— Тьфу! Бесстыжая! — плюнул в сердцах Акимка.
— Стыдиться жены, так и детей не видать! — парировала Глашка. — Не про тебя ли это сказано, Акимушка? Куда же ты пошел? Неужто к бабке Серафиме отправился? Поберегись, Акимушка, больно она для тебя горяча! Не сладишь…
Акимка широким шагами уходил от длинного Глашкиного языка. Только бы подальше! А когда опомнился, оказалось, что стоит аккурат напротив хаты бабки Серафимы, самой древней станичной старухи. Выругался Акимка, как редко ругался, и хотел бежать, пока не застали его здесь подгулявшие девки, как вдруг послышался ему Фомкин голос. Акимка прислушался. Нет, голос был стариковский, сиплый. А вот опять — вроде Фома говорит. Не от старого ли казака Епишки доносит теплый ночной ветерок голос дружка?
Ставни старенькой хаты деда Епишки были распахнуты. На столе у самого окна дрожал огонек сального огарочка. Крошечное пламя выхватывало из темноты то два склоненных навстречу друг другу лба, то донышко опрокидывающегося стакана.
— Кто там топочет возле хаты? — послышался из открытого окна надтреснутый голос старого казака. — Выдь к окну и покажись народу! Никак Акимка Хуторной? Заходь сюды, не брезгуй! Весь народ у меня сегодня собрался. Сидим вот, гутарим…

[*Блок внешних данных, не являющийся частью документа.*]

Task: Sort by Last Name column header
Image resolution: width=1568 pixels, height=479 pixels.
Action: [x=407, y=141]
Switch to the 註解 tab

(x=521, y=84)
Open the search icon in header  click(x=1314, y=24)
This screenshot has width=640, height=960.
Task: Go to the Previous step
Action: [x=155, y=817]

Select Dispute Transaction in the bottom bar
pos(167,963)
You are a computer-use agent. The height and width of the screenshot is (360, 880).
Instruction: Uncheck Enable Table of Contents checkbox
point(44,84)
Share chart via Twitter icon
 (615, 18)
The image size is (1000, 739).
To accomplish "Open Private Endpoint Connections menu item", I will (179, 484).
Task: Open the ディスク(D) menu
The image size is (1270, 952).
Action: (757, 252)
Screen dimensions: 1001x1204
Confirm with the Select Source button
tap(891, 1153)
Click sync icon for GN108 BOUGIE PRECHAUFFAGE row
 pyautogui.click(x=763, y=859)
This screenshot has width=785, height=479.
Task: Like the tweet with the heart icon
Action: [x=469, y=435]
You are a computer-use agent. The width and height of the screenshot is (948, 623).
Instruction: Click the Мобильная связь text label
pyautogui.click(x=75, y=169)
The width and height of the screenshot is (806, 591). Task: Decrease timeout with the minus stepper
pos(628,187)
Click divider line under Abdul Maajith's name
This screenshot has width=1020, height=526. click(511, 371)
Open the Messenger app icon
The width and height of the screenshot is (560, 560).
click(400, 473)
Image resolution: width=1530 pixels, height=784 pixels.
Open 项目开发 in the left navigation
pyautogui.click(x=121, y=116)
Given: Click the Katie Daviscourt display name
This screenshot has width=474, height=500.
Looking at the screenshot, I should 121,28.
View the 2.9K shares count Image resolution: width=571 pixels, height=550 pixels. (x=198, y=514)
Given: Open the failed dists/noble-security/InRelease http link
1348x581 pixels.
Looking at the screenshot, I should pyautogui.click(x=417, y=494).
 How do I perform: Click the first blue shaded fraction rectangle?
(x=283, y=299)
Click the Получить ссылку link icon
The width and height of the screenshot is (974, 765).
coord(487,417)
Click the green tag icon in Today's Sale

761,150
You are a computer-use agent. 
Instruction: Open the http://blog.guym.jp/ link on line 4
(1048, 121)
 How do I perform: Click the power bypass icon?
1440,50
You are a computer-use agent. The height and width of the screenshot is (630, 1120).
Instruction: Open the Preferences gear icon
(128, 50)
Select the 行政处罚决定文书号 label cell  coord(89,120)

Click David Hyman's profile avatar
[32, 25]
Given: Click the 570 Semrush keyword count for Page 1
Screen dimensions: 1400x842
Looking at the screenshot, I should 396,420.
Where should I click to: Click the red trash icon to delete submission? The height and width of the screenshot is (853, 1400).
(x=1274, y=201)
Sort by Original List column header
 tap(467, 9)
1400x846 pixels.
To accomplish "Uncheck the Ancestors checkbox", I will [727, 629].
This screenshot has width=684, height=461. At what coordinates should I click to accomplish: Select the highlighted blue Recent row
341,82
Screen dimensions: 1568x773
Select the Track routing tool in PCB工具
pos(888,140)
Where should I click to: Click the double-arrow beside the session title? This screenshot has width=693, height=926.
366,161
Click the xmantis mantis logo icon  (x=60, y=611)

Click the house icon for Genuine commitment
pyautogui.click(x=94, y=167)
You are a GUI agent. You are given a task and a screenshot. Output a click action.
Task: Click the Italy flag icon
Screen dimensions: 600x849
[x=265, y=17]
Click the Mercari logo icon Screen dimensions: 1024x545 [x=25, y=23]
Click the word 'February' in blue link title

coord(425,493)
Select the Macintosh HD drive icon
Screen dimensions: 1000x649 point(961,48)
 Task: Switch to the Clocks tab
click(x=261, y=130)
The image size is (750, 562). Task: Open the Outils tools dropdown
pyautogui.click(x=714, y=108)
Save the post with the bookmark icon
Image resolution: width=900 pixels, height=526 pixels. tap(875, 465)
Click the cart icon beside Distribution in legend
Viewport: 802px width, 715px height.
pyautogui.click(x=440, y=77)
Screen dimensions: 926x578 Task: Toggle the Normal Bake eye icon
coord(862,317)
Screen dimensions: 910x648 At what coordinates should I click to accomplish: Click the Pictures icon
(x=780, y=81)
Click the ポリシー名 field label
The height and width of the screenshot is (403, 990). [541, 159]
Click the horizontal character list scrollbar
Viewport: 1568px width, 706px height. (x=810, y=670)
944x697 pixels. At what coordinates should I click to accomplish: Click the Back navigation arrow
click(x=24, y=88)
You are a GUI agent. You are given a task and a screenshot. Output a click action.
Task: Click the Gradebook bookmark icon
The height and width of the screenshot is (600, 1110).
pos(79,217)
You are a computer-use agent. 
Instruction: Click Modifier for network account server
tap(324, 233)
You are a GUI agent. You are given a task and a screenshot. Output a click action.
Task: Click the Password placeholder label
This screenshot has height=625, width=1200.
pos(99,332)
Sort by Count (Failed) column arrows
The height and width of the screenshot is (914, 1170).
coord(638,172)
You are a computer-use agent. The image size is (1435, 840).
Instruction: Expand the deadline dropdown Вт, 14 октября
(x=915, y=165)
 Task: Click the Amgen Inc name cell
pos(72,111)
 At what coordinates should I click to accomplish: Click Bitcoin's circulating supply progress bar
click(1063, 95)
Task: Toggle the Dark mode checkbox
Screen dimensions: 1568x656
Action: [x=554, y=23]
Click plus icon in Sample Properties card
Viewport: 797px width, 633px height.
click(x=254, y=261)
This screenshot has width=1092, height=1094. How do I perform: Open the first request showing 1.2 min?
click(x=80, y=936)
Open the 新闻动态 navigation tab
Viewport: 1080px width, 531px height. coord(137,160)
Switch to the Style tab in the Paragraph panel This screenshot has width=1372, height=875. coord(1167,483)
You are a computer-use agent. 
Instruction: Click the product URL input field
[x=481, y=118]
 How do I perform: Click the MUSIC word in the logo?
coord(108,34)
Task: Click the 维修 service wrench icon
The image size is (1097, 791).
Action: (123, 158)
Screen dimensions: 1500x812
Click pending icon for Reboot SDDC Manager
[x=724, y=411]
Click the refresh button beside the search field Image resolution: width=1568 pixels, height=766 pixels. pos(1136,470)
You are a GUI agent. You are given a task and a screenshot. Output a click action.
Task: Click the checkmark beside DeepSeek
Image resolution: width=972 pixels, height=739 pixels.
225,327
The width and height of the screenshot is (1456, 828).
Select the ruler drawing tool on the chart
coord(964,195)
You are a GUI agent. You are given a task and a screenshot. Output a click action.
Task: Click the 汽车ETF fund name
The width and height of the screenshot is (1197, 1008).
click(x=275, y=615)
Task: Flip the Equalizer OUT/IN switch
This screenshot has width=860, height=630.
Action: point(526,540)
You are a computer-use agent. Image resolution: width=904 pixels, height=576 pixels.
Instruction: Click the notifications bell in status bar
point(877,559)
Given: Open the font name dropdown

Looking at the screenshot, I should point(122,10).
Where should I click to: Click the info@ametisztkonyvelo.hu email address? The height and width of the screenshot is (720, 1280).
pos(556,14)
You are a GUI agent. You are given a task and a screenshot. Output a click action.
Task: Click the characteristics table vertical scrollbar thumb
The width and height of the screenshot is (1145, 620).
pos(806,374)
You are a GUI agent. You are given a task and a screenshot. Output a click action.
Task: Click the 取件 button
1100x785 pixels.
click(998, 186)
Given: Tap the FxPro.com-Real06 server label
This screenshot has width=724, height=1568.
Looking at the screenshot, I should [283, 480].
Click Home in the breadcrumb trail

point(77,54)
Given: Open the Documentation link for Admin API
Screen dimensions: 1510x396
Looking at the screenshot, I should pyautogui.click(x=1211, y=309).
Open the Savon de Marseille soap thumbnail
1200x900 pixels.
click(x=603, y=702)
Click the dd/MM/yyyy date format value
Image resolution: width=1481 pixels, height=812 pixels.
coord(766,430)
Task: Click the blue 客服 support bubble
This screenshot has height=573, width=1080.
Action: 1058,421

«Весь собравшийся народ», то есть Фомка Ивашков и дед Епишка, сидели друг напротив друга за маленьким столом, почти соприкасаясь лбами, и что-то оживленно обсуждали.
— Здоров, Акимка! Садись, садись. Вот Фомка чихиря принес, решил старого казака угостить. Люблю я его, Фомку-то, люблю! Джигит! Двух татар уложить на неделе — не шутка! Я тоже, были времена, первым джигитом на Гребне был… Да! Жизнь моя — не краденая…. Выпей, Акимка, чихиря! Так! Люблю его, Акимку-то, люблю! Потому как с малых лет — сирота, безотцовщина! Я тоже сиротой рос, плохонькое было житьишко, но джигитом вырос! Да! Жизнь, говорю, моя — не краденая…
Акимка сидел за столом, словно не замечая приятеля Фомку. Тот тоже сначала молчал, молчал, да посматривал на скупо освещенный профиль друга, поджавшего от обиды нижнюю губу. Потом вдруг хлопнул его по спине, будто Акимка подавился, обнял его за плечи и сказал:
— Брось, Акимка, не дуйся ты на меня! Друг же ты мне до гробовой доски, али нет? Значит, понимать меня должен! Что ж ты волком на меня дыбаешь? Плохо мне, брат, стало. Ой, как плохо. Вроде, живой стою, сила в руках та же, сердце бьется, и грудь дышит, а души во мне нет, словно забрали ее у меня, унесли с собой…
— Татарка, что ль, унесла?
— Она… — выдохнул Фомка и уронил вихрастую голову на грудь, но тут же задиристо мотнул ею, как молодой бычок, и сказал: — Видал ее глаза? Руку, стан, ходит как? Кто ж ее такую только придумал? Кто глаза ей такие дал? Чтобы меня до седла рассечь, душу мою вынуть! Да так и шашкой не ударишь. Нет таких шашек! Разве Гурдой?.. Черные-черные, быстрые-быстрые… Вот и бродил я, как волк, вдоль Терека. Чего искал? Чего хотел? Разве ж я знаю? А ты сердиться на меня вздумал!